THE CYPRUS Tourism Organisation (CTO) yesterday expressed surprise at British tabloid claims that a Great White Shark was causing panic and chaos on the beaches of Larnaca.
The article in the Daily Star was titled “Great White Shark is terrorising Jordan’s holiday hideaway” – referring to the wife of Cypriot pop singer Peter Andre.
The couple have reportedly bought a £3.5 million mansion in Larnaca that former Page 3 girl Jordan, real name Katie Price, has painted pink inside and outside. The couple and their children are due to holiday on the island in the coming weeks.
According to other reports, Andre is already on the island preparing for the arrival of the family.

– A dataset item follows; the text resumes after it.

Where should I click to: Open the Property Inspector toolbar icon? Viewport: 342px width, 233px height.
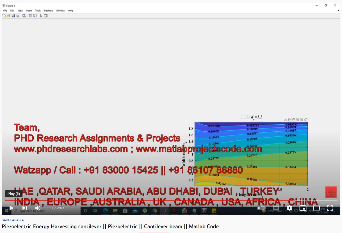[x=46, y=16]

The Daily Star claimed it could “exclusively reveal” that a five-metre long Jaws lookalike was “lurking off the coast where busty Kate Price, 29, and singer husband Peter Andre, 34, have built a £3.5 million pink pad.”
“And your intrepid Daily Star tracked down the beast, which has been causing chaos at beaches across Cyprus,” it added.
It quotes “a source” on the island saying: “Everyone is running scared of the Great White Shark, and when Kate and Peter hear I’m sure they will be too.
They won’t want their children in the water if there is a shark on the loose.
“We found the five-metre monster, which overshadowed even the shark lurking off the Spanish coast.”
But Glafcos Kariolou the official responsible for beaches at the CTO, was stunned by the story, given that no one else appeared to have heard anything about a large shark terrorising the beaches of Laranca. He said the CTO would check it out.
“This sounds like nonsense,” he said. “We do fish some sharks but they are only found in very deep waters around 15 or 20 miles off the coast.”
Kariolou said as far as he knew Cyprus had never seen a Great White, although it was theoretically possible. “We have no reports about such a sighting and we have people all over.” This included not a single report from any lifeguards.
The Daily Star said tourists in Cyprus were already “reeling from the terror of three shark sightings in the last week.”
But Kariolou said even if this was true, it was common in Cyprus for people to mistake a dolphin’s fin for a shark fin. “This is not unusual in Larnaca Bay,” he said.
Referring to the Daily Star article, he said it was “unbelievably vague and unprofessional and could be damaging to tourism”.
“I will try to find out what’s going on,” he said.
The Daily Star said its reporter went out in a boat with a local fisherman and threw octopus in the water to lure the shark out of hiding.
“For several heart-stopping moments I watched as it circled our tiny fishing vessel. The boat’s flimsy wooden hull did not seem strong enough to withstand an attack and I did not want to test it. Eventually, as the monster started closing in, the fisherman revved up the engines and decided we had seen enough. The Great White followed us part way back to the resort of Larnaca,” said the report.
British tabloids have been on shark alert all summer, after a local paper published a picture of a Great White allegedly swimming off the coast of Cornwall.
Media coverage of the Great White scare was fierce, with the Sun running a series of articles on shark fever engulfing Britain and offering every Sun online reader a free Jaws ring tone.
The man who took the picture eventually admitted it was a hoax. “I took it whilst I was on a fishing trip in Cape Town and just sent it in as a joke,” he reportedly told a second Cornish paper. “I didn’t expect anyone to be daft enough to take it seriously.”